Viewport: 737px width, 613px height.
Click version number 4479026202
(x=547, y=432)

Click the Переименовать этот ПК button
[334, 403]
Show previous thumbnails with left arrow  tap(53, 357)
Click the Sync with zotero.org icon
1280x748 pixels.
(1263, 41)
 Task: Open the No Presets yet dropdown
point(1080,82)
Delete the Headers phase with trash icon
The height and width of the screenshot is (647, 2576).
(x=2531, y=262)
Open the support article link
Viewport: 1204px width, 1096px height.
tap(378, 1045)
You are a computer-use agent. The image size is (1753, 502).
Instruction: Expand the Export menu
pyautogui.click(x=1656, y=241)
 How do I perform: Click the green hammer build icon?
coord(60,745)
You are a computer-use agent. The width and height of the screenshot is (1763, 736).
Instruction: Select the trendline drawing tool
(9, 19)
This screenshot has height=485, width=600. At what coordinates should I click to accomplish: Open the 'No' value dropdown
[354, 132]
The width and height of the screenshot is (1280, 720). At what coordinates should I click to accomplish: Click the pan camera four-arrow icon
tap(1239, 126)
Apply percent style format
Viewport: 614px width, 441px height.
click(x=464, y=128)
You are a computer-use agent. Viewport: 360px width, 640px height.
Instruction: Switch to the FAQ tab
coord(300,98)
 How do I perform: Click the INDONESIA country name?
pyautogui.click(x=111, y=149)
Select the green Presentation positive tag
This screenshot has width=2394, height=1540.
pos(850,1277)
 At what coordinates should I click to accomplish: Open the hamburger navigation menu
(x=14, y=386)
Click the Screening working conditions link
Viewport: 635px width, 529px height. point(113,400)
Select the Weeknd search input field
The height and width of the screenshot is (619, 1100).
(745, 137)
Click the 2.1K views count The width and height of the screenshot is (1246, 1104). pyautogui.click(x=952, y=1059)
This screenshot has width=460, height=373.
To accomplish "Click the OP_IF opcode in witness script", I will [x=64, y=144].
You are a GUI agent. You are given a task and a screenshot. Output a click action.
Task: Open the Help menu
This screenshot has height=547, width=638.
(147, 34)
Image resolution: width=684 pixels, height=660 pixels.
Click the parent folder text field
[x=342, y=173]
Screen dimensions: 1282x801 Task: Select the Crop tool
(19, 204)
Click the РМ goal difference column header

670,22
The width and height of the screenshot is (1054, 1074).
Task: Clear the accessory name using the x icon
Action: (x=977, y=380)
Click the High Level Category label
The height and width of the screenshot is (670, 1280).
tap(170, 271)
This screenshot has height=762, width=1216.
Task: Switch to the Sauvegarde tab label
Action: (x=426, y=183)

> [Problem description] Only the lines from the one containing "How do I perform: Click the INDONESIA" through the end of the material should be reproduced, exactly, with both ends included.

> [Output below]
 How do I perform: Click the INDONESIA country name?
pyautogui.click(x=111, y=149)
Select the green Presentation positive tag
This screenshot has width=2394, height=1540.
pos(850,1277)
 At what coordinates should I click to accomplish: Open the hamburger navigation menu
(x=14, y=386)
Click the Screening working conditions link
Viewport: 635px width, 529px height. point(113,400)
Select the Weeknd search input field
The height and width of the screenshot is (619, 1100).
(745, 137)
Click the 2.1K views count The width and height of the screenshot is (1246, 1104). pyautogui.click(x=952, y=1059)
This screenshot has width=460, height=373.
To accomplish "Click the OP_IF opcode in witness script", I will [x=64, y=144].
You are a GUI agent. You are given a task and a screenshot. Output a click action.
Task: Open the Help menu
This screenshot has height=547, width=638.
(147, 34)
Image resolution: width=684 pixels, height=660 pixels.
Click the parent folder text field
[x=342, y=173]
Screen dimensions: 1282x801 Task: Select the Crop tool
(19, 204)
Click the РМ goal difference column header

670,22
The width and height of the screenshot is (1054, 1074).
Task: Clear the accessory name using the x icon
Action: (x=977, y=380)
Click the High Level Category label
The height and width of the screenshot is (670, 1280).
tap(170, 271)
This screenshot has height=762, width=1216.
Task: Switch to the Sauvegarde tab label
Action: (x=426, y=183)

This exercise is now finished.